The coefficient for the intercept tells us the predicted value of trust_t1 when age is zero. This is not very meaningful in this case, because we don’t have any people with an age of zero in our data.
The coefficient for age tells us how much trust_t1 changes for every unit increase in age.
- Our age variable is in years, so the coefficient 0 tells us that for every year of age, trust in journalists increases on average by 0 points.
- The p-value of < 0.001 tells us that this effect is statistically significant.
- The confidence interval tells us that we are 95% confident that the true effect of age on trust_t1 is between 0 and 0.01.

We also get the \(R^2\) value, which tells us how well the model fits the data. Here we see that the \(R^2\) is 0.003, which means that 0.3% of the variance in trust_t1 can be explained by the variance in age.

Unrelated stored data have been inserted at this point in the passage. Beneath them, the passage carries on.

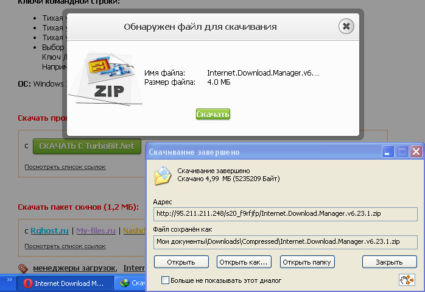The width and height of the screenshot is (425, 292).
Task: Click the 'Файл сохранён как' path field
Action: click(x=286, y=241)
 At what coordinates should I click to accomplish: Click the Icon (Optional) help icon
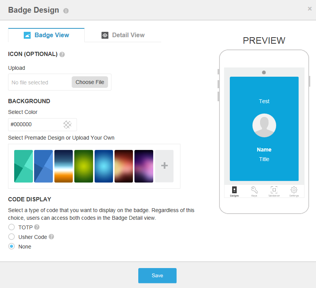point(62,54)
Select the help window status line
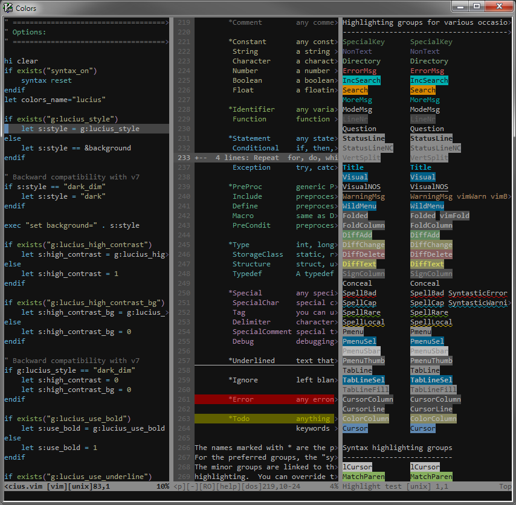Viewport: 516px width, 505px height. click(254, 486)
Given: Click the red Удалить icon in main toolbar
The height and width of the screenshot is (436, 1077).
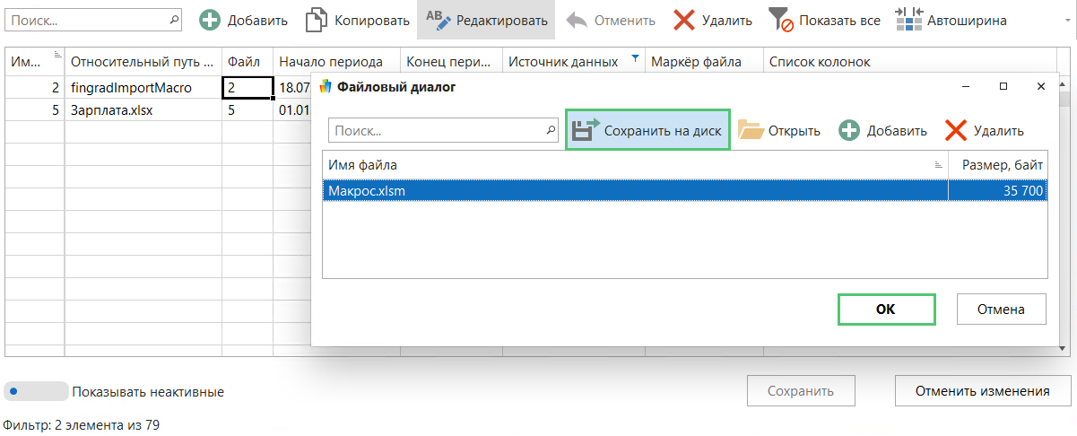Looking at the screenshot, I should point(684,20).
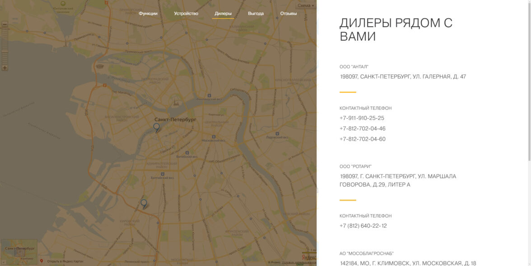Collapse the mini overview map arrow
The image size is (531, 266).
click(x=3, y=262)
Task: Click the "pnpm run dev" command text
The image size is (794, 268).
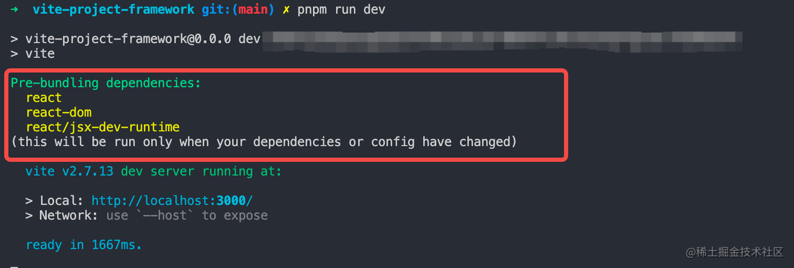Action: point(341,10)
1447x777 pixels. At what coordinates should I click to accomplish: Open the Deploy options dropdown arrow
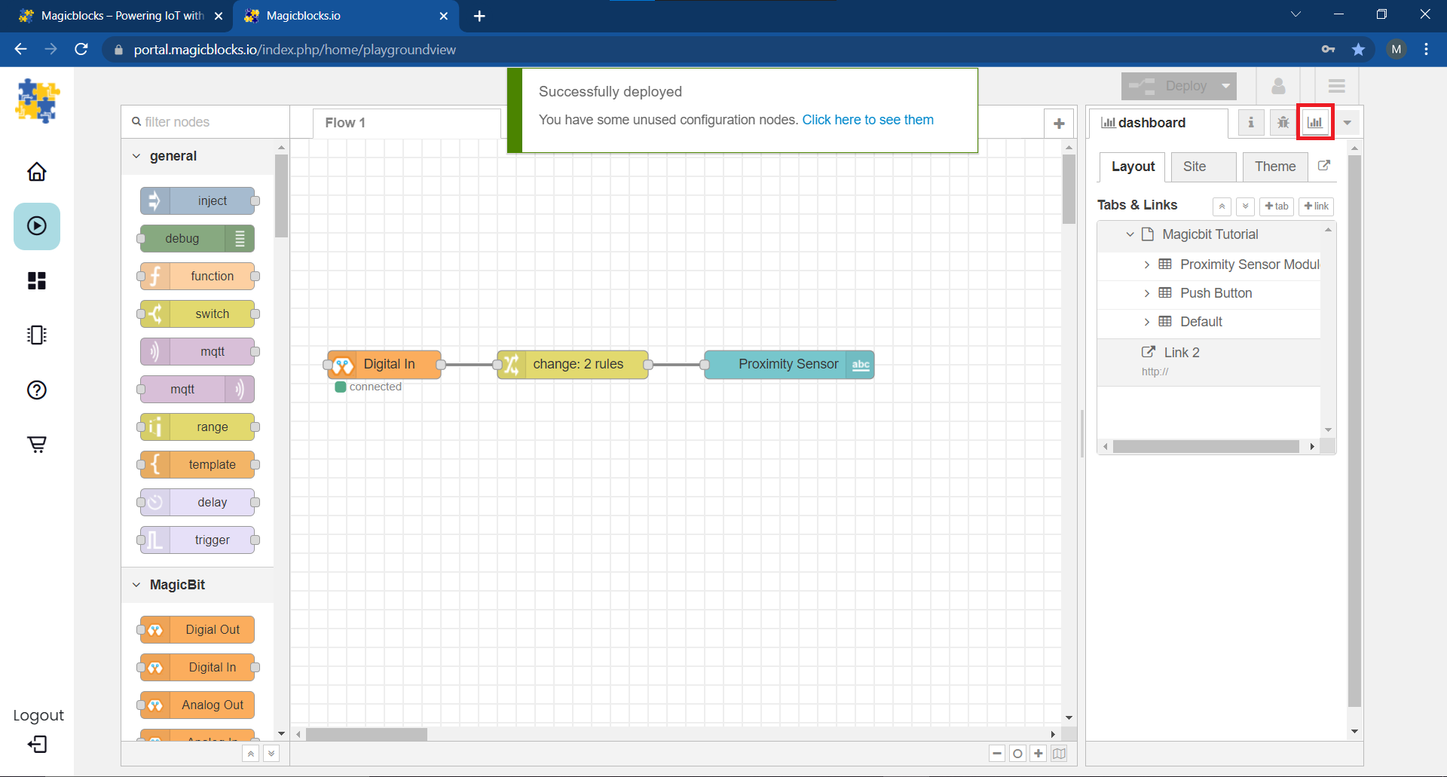click(1226, 86)
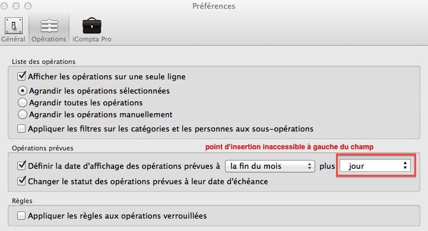Click the Général tab label
Image resolution: width=428 pixels, height=231 pixels.
coord(13,39)
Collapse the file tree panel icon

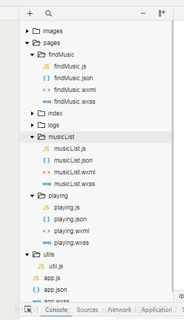(x=162, y=13)
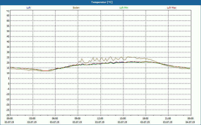Click the Luft Max legend label
The height and width of the screenshot is (125, 201).
pyautogui.click(x=171, y=8)
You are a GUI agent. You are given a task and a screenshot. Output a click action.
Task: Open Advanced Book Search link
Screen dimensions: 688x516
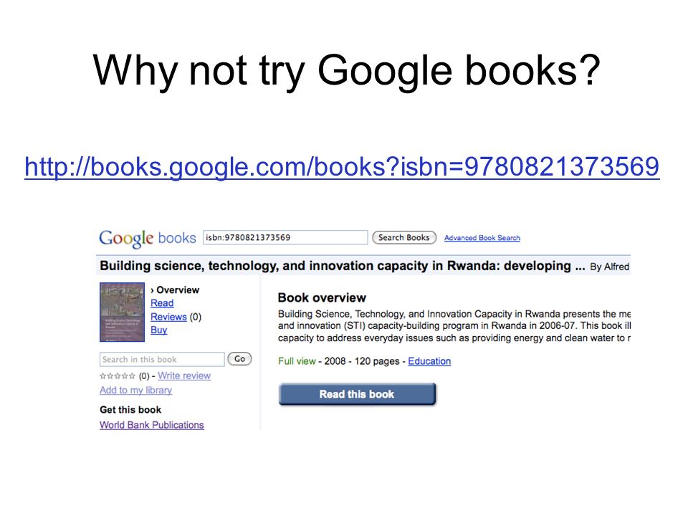[482, 238]
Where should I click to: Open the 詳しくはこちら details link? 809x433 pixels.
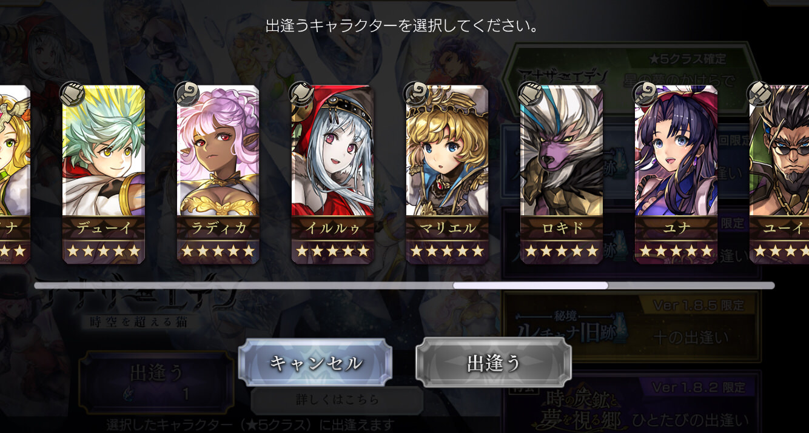pyautogui.click(x=338, y=400)
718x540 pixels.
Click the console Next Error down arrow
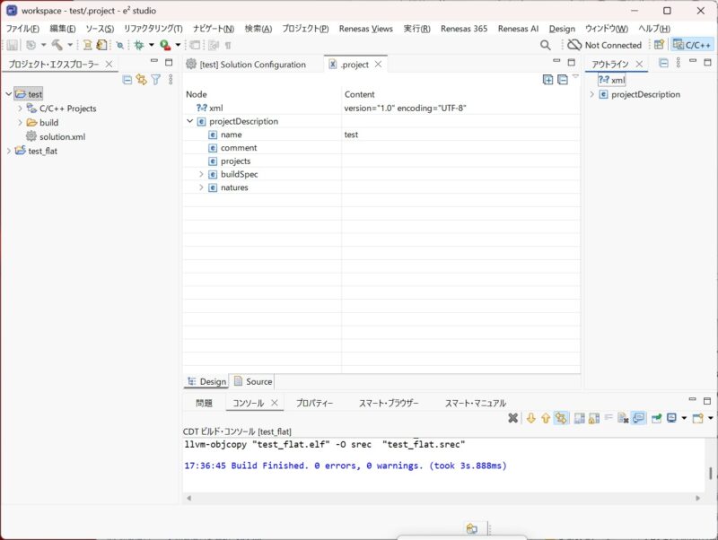pyautogui.click(x=530, y=418)
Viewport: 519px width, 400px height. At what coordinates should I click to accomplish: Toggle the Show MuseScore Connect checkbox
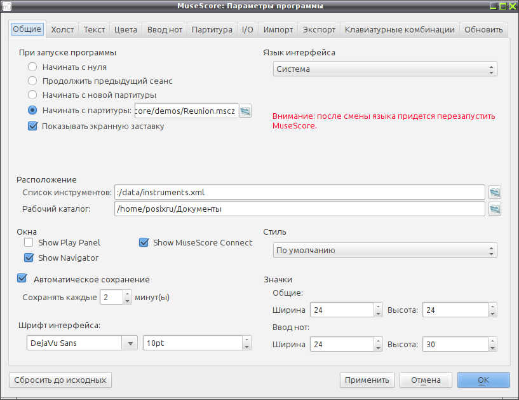pos(144,242)
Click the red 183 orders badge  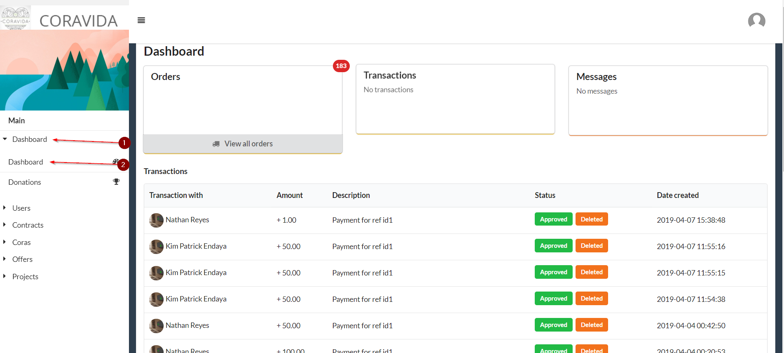[341, 66]
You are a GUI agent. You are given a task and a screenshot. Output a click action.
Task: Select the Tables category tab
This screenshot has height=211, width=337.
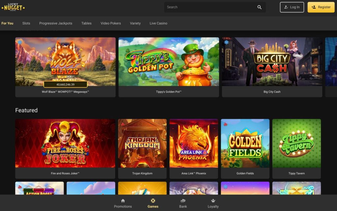tap(87, 23)
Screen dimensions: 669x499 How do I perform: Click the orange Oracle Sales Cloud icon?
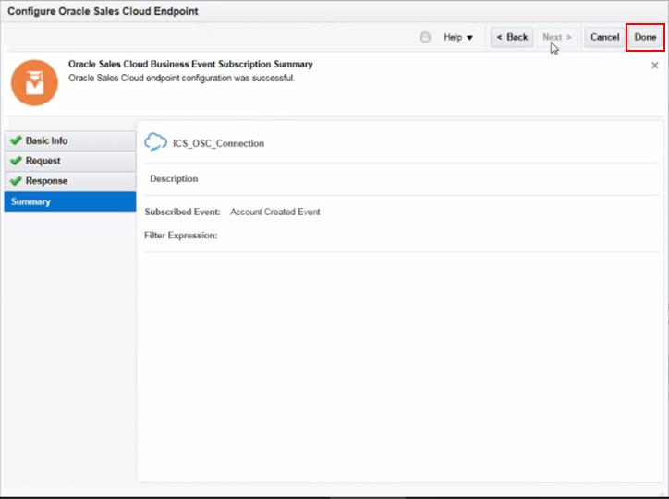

In conclusion, this model shows that (in our simulated data) there is a positive effect of age on trust_t1.

Multiple regression

In the previous example we used a single independent variable (age) to predict the dependent variable. Now we’ll add a second numeric independent variable (news_consumption) to the model. This is called multiple regression, and it allows us to test the effect of multiple variables on the dependent variable at the same time. The formula for using multiple independent variables is: dependent ~ independent1 + independent2 + ....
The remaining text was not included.